(Collected data)
'''
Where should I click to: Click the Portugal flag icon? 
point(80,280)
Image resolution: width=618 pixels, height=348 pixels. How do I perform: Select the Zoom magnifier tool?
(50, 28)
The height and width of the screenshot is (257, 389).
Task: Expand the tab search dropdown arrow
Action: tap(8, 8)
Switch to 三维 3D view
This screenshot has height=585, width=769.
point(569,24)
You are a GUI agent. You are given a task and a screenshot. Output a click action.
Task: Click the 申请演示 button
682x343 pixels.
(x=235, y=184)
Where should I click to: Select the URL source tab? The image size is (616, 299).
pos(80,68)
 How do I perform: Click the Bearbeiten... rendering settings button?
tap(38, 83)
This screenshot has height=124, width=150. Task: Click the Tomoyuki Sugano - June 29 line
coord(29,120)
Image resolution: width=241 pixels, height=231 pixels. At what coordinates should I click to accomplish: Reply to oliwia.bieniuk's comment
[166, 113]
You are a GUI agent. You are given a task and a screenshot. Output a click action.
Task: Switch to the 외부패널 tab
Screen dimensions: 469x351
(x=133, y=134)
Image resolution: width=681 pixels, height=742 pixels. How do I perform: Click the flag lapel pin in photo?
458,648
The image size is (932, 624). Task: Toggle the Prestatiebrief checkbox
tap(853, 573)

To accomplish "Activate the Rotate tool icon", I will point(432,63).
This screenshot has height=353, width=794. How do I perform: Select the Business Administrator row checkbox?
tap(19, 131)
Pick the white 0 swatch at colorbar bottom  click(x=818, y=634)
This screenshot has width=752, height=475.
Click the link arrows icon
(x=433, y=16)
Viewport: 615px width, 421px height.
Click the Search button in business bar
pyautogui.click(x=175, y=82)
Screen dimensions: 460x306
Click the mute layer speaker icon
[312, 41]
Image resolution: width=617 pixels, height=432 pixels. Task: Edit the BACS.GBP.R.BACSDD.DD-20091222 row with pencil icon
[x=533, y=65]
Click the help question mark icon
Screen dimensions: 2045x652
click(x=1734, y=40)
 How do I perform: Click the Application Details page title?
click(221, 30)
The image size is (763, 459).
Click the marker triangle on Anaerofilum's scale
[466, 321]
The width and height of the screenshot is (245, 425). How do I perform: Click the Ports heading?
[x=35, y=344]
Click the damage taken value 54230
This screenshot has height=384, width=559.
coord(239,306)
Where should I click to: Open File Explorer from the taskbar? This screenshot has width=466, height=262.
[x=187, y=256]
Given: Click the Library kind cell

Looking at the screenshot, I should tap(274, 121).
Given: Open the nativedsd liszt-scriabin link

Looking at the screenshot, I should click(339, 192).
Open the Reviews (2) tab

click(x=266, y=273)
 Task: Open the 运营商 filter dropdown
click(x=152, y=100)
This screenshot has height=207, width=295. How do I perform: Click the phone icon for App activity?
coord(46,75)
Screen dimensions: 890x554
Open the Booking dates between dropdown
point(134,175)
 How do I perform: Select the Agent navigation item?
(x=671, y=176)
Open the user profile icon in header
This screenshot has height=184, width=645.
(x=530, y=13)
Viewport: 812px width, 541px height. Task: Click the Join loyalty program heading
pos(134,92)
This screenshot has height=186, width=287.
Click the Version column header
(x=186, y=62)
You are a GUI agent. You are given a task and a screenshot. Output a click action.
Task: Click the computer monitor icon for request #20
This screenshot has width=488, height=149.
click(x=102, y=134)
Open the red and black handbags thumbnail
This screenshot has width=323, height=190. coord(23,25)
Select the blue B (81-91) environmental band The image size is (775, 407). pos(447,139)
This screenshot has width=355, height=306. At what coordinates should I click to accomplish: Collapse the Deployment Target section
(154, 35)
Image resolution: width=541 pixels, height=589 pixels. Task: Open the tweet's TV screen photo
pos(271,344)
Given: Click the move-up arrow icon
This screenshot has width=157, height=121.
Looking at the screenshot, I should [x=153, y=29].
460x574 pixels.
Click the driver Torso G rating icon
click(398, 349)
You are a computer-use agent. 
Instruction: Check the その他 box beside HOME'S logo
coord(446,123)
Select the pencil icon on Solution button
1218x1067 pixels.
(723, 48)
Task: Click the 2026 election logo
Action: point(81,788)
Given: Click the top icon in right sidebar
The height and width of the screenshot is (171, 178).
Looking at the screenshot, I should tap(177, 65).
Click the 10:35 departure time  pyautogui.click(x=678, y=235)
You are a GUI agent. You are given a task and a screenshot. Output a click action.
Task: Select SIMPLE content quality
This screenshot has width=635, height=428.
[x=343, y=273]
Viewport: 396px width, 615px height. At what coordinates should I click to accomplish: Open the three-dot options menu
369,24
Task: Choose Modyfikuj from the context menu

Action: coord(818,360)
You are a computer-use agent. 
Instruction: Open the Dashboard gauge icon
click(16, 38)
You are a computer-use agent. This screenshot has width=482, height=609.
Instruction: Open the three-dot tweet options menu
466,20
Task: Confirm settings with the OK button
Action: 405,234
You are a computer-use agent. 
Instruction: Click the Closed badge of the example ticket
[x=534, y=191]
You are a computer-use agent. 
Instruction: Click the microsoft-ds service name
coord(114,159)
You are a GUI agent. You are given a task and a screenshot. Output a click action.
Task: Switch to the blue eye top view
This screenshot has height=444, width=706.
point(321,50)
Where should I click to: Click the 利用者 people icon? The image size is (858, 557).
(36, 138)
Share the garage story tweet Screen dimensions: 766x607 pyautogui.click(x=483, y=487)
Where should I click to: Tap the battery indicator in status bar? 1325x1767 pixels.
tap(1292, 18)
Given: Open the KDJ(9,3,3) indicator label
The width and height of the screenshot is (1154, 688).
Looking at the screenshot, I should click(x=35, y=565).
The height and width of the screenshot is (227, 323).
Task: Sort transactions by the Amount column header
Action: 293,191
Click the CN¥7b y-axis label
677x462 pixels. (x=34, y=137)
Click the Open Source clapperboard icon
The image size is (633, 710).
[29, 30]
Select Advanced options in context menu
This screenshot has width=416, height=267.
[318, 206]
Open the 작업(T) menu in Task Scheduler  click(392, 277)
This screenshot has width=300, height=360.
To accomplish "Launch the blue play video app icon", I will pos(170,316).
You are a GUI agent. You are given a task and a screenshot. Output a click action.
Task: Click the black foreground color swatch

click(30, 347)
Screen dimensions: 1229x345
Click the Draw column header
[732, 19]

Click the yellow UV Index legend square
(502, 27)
'''
• [Task to complete] Within the entries above, find the string "blue" and return each line that holds it.

• [Finished task]
Select the blue B (81-91) environmental band The image size is (775, 407). pos(447,139)
Task: Switch to the blue eye top view
To accomplish "Launch the blue play video app icon", I will pos(170,316).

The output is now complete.